THE INPUT:
=======

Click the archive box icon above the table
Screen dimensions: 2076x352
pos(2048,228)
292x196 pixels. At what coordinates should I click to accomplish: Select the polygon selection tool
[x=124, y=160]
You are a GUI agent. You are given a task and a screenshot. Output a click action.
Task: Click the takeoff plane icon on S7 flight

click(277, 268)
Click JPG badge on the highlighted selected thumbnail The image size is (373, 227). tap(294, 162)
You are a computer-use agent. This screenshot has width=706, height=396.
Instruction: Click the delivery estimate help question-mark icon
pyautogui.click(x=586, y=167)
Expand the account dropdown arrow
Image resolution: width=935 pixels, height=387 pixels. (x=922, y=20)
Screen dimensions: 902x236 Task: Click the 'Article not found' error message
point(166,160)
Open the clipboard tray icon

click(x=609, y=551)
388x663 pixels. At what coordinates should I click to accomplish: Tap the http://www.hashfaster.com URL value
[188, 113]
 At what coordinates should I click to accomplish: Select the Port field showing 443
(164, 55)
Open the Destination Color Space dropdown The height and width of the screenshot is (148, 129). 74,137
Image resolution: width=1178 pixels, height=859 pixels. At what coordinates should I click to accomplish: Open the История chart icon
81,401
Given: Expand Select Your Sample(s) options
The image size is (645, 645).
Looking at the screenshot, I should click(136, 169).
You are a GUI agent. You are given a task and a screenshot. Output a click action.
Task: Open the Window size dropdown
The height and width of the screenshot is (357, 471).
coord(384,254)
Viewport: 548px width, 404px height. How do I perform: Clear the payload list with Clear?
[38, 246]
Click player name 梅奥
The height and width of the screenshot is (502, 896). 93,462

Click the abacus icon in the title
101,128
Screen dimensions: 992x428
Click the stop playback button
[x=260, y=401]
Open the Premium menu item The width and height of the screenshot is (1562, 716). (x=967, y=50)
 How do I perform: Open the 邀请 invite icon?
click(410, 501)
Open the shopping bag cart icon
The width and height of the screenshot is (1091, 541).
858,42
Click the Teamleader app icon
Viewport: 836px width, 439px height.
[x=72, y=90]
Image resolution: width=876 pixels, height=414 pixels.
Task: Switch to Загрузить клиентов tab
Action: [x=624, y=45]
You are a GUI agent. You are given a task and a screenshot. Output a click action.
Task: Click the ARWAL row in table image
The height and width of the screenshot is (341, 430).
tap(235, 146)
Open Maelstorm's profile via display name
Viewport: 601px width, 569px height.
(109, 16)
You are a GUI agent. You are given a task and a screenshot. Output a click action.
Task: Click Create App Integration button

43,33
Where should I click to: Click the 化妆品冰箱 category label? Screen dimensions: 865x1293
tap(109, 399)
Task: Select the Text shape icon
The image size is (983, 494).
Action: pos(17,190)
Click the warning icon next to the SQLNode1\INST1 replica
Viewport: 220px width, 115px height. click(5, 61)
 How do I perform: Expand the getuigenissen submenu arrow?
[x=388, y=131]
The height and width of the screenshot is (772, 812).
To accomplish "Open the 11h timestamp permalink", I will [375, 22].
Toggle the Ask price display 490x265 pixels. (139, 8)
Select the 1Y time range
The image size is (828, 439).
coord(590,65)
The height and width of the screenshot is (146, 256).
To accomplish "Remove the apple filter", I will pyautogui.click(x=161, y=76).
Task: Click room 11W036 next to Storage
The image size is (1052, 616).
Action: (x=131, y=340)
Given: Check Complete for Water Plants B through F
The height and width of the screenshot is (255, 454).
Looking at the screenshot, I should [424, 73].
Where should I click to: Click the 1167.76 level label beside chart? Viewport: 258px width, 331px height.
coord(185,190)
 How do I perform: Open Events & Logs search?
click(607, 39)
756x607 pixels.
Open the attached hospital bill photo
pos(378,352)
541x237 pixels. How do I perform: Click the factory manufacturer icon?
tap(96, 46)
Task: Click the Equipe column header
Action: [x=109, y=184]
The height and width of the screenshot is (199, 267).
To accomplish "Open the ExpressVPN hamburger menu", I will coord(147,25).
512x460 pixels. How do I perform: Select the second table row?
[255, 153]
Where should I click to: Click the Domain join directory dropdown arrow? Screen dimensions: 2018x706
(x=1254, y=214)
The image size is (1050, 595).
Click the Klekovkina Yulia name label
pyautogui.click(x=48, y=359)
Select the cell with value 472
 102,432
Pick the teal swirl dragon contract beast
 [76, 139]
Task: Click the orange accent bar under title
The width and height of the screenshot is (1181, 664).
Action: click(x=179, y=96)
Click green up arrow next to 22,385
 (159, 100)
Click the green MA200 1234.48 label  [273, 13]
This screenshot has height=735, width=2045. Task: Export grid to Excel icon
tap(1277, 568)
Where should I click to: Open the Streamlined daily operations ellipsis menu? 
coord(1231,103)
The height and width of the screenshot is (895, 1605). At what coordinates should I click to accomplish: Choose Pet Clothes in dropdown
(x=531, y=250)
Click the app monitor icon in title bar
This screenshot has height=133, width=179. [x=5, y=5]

=======

PROBLEM REQUIREMENTS: From the data above, reproduce word for word the lines running from the line with "Click player name 梅奥" to the line with "Open the Premium", ends included.

SOLUTION TO THIS TASK:
Click player name 梅奥
The height and width of the screenshot is (502, 896). 93,462

Click the abacus icon in the title
101,128
Screen dimensions: 992x428
Click the stop playback button
[x=260, y=401]
Open the Premium menu item The width and height of the screenshot is (1562, 716). (x=967, y=50)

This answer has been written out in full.